Python обертка для Java-оптимизатора SQL запросов на базе Apache Calcite
Project description
SQL Optimizer Python Package
Python обертка для Java-оптимизатора SQL запросов на базе Apache Calcite.
Возможности
- Python API: Простой в использовании Python интерфейс для оптимизации SQL
- Java Backend: Использует мощь Apache Calcite для оптимизации запросов
- Поддержка метаданных: Определение пользовательских схем таблиц и типов данных
- Правила оптимизации: Применение пользовательских стратегий оптимизации
- CLI интерфейс: Командная строка для быстрой оптимизации
- Автономный пакет: Включает Java JAR файл - не требует отдельной установки Java
Требования
- Python 3.8 или выше
- Java 1.8 или выше (автоопределяется)
Установка
Из Wheel пакета
pip install sql-optimizer-1.0.0-py3-none-any.whl
Из исходного кода
# Клонирование репозитория
git clone https://github.com/sql-optimizer/sql-optimizer-python.git
cd sql-optimizer-python
# Установка в режиме разработки
pip install -e .
Quick Start
Basic Usage
from sql_optimizer_python import SqlOptimizer
# Initialize optimizer
optimizer = SqlOptimizer()
# Optimize a simple query
result = optimizer.optimize("SELECT * FROM employees")
print(result)
With Custom Metadata
# Define table metadata
metadata = {
"custom_table": {
"columns": {
"id": {"type": "INTEGER"},
"name": {"type": "VARCHAR"},
"age": {"type": "INTEGER"}
},
"rowCount": 1000
}
}
# Optimize with metadata
result = optimizer.optimize(
"SELECT * FROM custom_table WHERE age > 25",
metadata=metadata
)
With Optimization Rules
from sql_optimizer_python import OptimizationRule
# Create optimization rules
rules = [
OptimizationRule(
name="push_down_filter",
description="Push filter operations down",
priority=100,
conditions=[{"type": "node_type", "operator": "contains", "value": "TableScan"}],
transformations=[{"action": "push_down", "target": "filter", "cost_reduction": 25.0}]
)
]
# Optimize with rules
result = optimizer.optimize(
"SELECT * FROM employees WHERE salary > 50000",
optimization_rules=rules
)
Command Line Interface
Basic Optimization
sql-optimizer "SELECT * FROM employees"
With Metadata File
sql-optimizer "SELECT * FROM custom_table" --metadata-file examples/custom_table_metadata.json
With Optimization Rules
sql-optimizer "SELECT * FROM employees" --rules-file examples/basic_optimization_rules.json
Check Java Runtime
sql-optimizer --check-java
Pretty Print Output
sql-optimizer "SELECT * FROM employees" --pretty
API Reference
SqlOptimizer
Main class for SQL query optimization.
class SqlOptimizer:
def __init__(self, java_home: Optional[str] = None)

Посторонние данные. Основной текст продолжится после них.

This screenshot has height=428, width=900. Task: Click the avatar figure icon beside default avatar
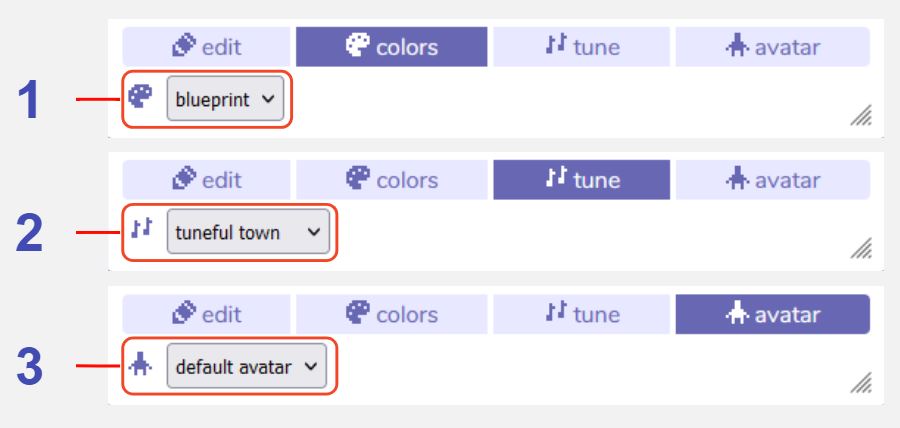(x=141, y=366)
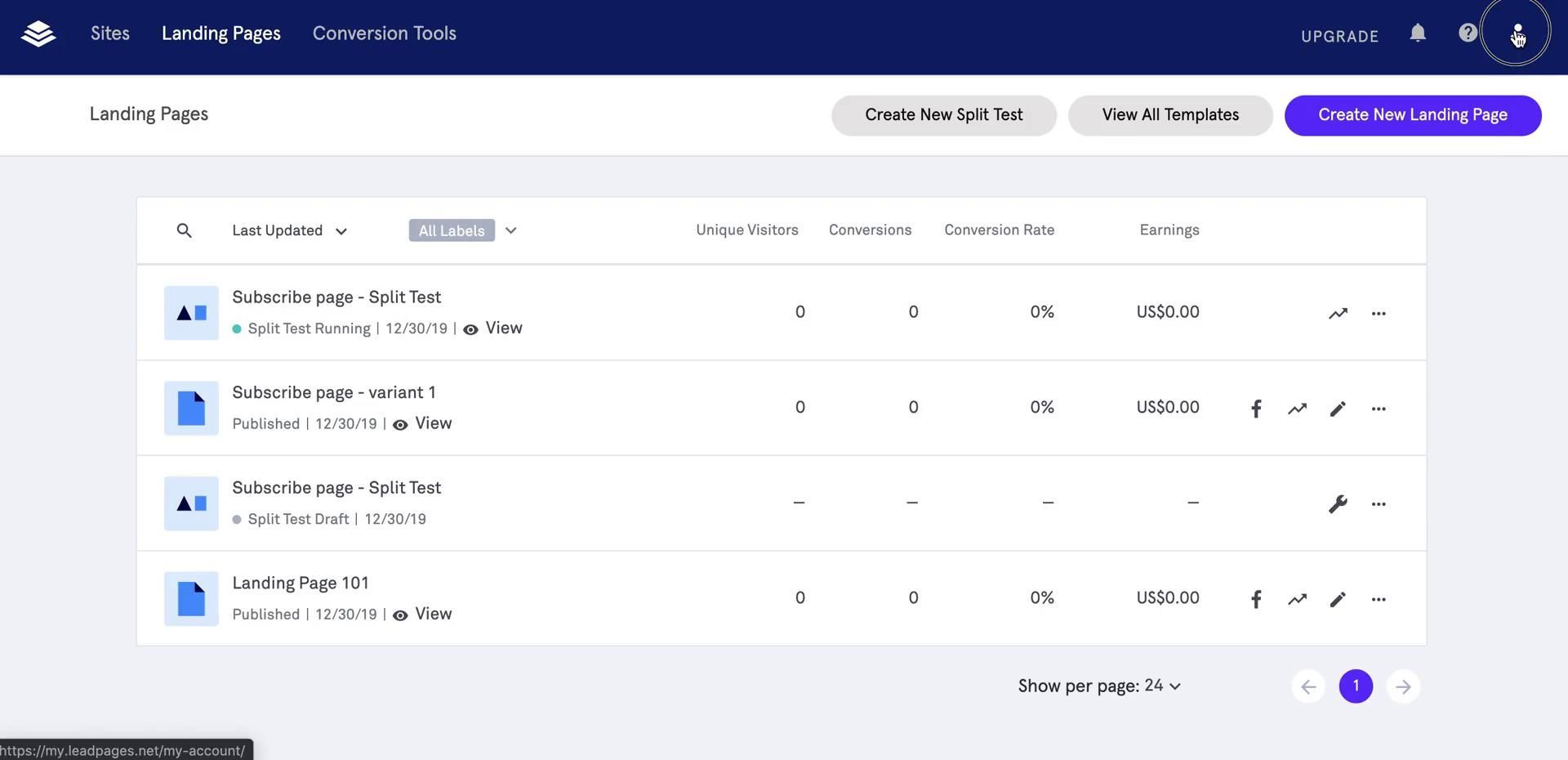The height and width of the screenshot is (760, 1568).
Task: Select page 1 in pagination
Action: click(1356, 686)
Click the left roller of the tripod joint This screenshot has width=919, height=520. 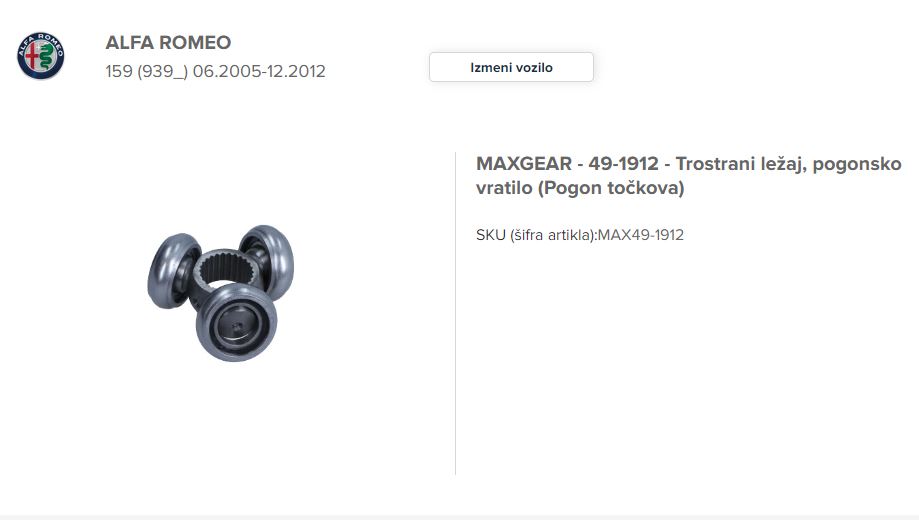click(172, 270)
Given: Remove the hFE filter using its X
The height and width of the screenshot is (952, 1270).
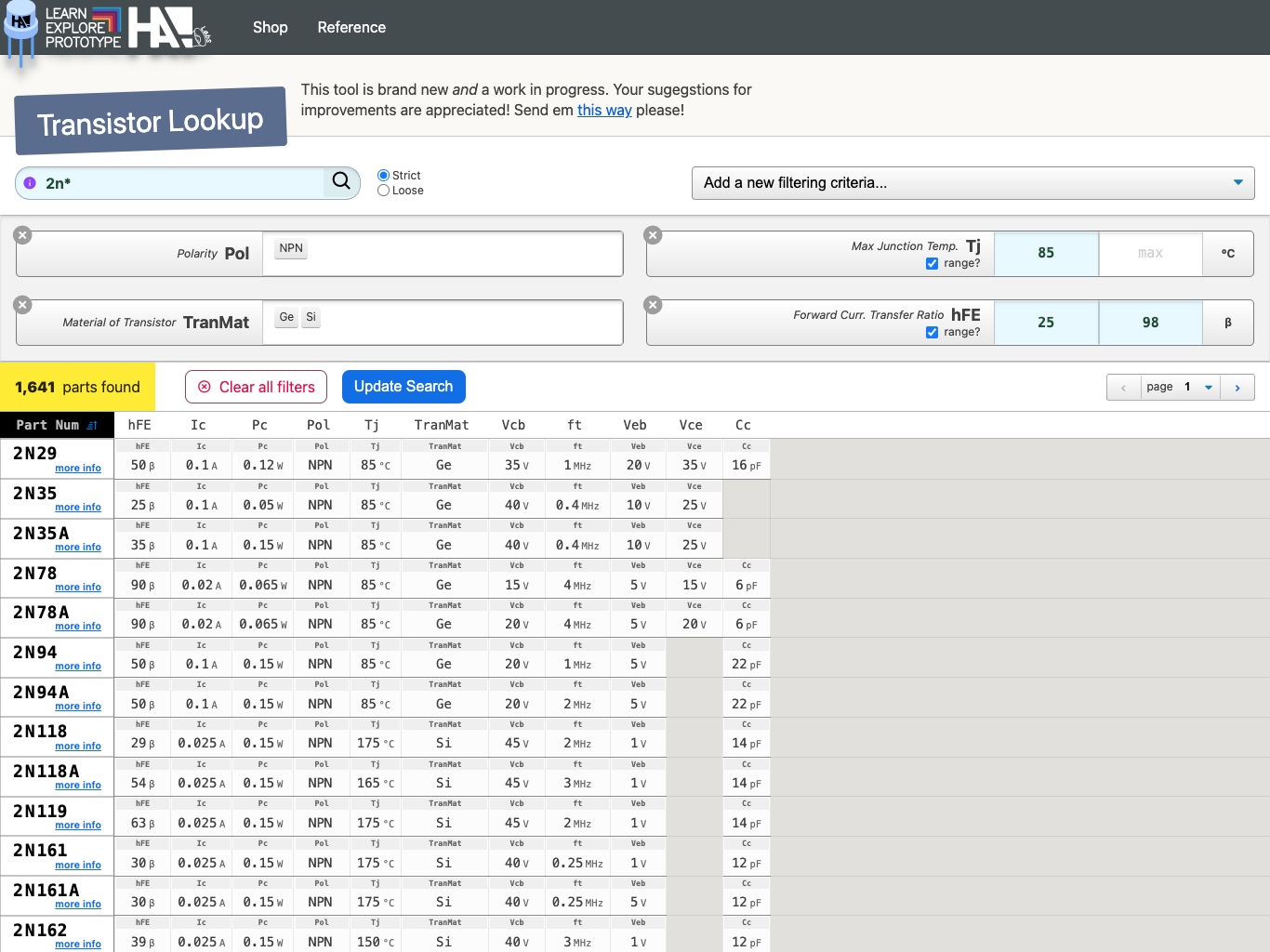Looking at the screenshot, I should (x=654, y=305).
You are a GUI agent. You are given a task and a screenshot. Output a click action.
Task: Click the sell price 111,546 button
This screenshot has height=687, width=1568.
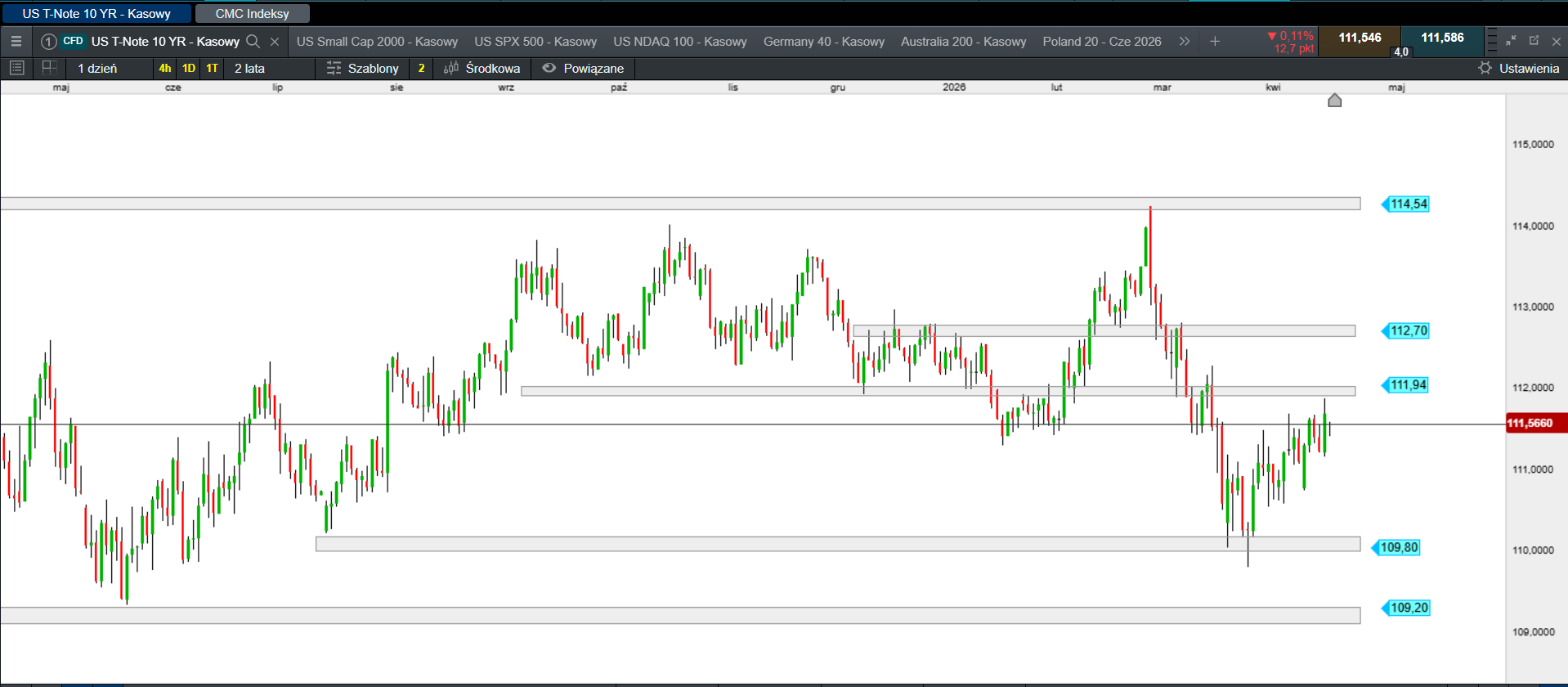(x=1360, y=38)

def optimize(self, sql_query: str,
metadata: Optional[Union[Dict, str]] = None,
optimization_rules: Optional[Union[List[OptimizationRule], str]] = None,
metadata_file: Optional[str] = None,
rules_file: Optional[str] = None) -> Dict[str, Any]
def optimize_from_files(self, sql_query: str,
metadata_file: Optional[str] = None,
rules_file: Optional[str] = None) -> Dict[str, Any]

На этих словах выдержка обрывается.